Через что проходят мигранты? Они идут пешком через множество границ, тропические леса и глубокие реки, рискуют быть похищенными и проданными, получают смертельные увечья, сталкиваются с бесчисленными грабежами и вымогательствами. И все это — чтобы убежать от голода, нищеты, вооруженных банд. Конечно, это сильные люди. Видимо, настолько сильные, что их боится сам президент США.
Ну а главные враги, конечно, получали помощь по программам USAID. Почему вообще деньги американских налогоплательщиков должны идти на антиретровирусную терапию в Зимбабве? Почему они идут на оружие в Сирии? — вот в таком случае встречный вопрос.
Договаривайся с сильными, дави на слабых, получай выгоду — идеология, с которой мы имеем дело. Можно говорить, что США — это не весь мир, но, кажется, последние недели показали нам обратное. Мы даже не знали, сколько всего в мире делается на американские деньги. И неважно, кто сейчас оказывается слабым, трансперсоны в тюрьмах США или президент Украины. Людям на вершине мира надоело считаться с кем-то, кто не обладает всей полнотой власти, а общественную поддержку они набирают за счет тех, с кем едины в своей ненависти.
Лицемерие верхушки, которая одной рукой эксплуатировала людей, а другой манифестировала важность их прав, все равно давало уязвимым людям ресурсы. Тем, кто борется, тем, кто голодает, тем, кто болен ВИЧ, — да даже тем, кто делает молдавское вино. Лицемерие порождало защиту прав и приговоры, по которым государства все же выплачивали компенсации жертвам пыток и похищений. Лицемерие расширяло социальные возможности: рабочие, образовательные, семейные, миграционные.
Но для тех, кто к уязвимым группам не относился, необходимость с ними считаться была большой обузой. Даже выбирать местоимения было, видимо, невыносимо сложно. И брать в кино или на подиумы людей разной внешности. Не говоря уже о том, что большим производствам приходилось не использовать рабский труд (или скрывать его) и заботиться об экологии.
Теперь можно выдохнуть. Не только перестать делать вид, что все это важно, но и даже где-то отомстить социальному давлению. Думаю, мы все чаще будем слышать оправдания прагматикой: ничего личного, просто бизнес. Бизнес, где ответственности и разнообразию нет места. Бизнес, где Украине, страдающей три года от агрессивной войны со стороны соседа, предлагают закончить ее на кабальных условиях по эксплуатации недр. Мы уже это видели до того, как открыто обирать колонии стало делом неприличным и все ушло в «подполье».

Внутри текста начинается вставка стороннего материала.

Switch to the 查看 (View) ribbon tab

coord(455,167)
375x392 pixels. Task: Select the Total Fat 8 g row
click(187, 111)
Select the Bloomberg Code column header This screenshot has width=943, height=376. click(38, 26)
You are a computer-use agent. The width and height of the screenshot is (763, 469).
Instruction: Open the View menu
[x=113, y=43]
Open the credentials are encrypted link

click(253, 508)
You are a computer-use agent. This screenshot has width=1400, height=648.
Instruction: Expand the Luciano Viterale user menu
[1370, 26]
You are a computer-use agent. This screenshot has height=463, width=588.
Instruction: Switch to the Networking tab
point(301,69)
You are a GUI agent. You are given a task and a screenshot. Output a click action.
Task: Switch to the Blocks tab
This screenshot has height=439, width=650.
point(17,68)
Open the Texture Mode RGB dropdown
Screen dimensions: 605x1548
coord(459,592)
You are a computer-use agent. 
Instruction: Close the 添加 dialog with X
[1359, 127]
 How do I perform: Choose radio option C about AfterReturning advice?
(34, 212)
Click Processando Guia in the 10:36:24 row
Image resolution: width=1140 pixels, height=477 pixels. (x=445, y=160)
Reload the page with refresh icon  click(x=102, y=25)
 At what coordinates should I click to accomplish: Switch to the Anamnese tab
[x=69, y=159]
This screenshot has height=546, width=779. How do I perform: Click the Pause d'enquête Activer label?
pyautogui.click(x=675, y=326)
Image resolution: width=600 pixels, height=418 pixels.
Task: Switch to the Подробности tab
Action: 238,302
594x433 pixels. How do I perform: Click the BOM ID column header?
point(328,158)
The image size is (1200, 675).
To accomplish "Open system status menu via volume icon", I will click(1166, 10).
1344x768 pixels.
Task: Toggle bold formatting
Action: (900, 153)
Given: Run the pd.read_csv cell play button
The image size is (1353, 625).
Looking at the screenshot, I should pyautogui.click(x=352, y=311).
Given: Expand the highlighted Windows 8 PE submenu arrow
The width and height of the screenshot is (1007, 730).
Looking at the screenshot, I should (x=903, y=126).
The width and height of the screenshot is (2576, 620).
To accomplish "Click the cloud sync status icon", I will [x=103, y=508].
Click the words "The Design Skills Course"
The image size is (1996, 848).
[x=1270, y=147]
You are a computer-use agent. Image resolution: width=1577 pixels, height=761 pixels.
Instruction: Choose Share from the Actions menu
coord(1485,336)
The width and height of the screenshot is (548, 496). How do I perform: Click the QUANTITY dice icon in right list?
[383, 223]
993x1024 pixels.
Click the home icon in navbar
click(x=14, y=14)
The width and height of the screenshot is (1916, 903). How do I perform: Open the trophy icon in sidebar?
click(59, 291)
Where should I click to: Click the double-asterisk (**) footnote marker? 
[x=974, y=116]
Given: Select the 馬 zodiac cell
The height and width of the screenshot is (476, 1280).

По словам спецпредставителя Кита Келлога, Трамп смотрит на российско-украинскую войну «с точки зрения гуманности». Гуманность, видимо, — это захват ресурсов в стиле первой половины XX века. И передел с точки зрения силы. Некогда сказанные в отношении женщин слова теперь можно распространить на всю политику американского президента: «Нужно отрицать, отрицать, отрицать и жестко контратаковать этих женщин. Если признаешь хоть что-то и возьмешь на себя хоть малейшую вину, то ты погиб. Нужно быть сильным. Нужно быть агрессивным. Нужно жестко отвечать. Нужно отрицать все обвинения. Никогда не признаваться» (из книги Боба Вудворда «Страх: Трамп в Белом доме»).
Думаю, что в новом мире мы остались сами за себя. Тем, кто из России, не привыкать. Но, честно говоря, ни тогда, в детстве, ни сейчас я совершенно не могу понять, почему мир, построенный на ненависти, всегда продается намного лучше? И сможем ли мы что-то ему противопоставить?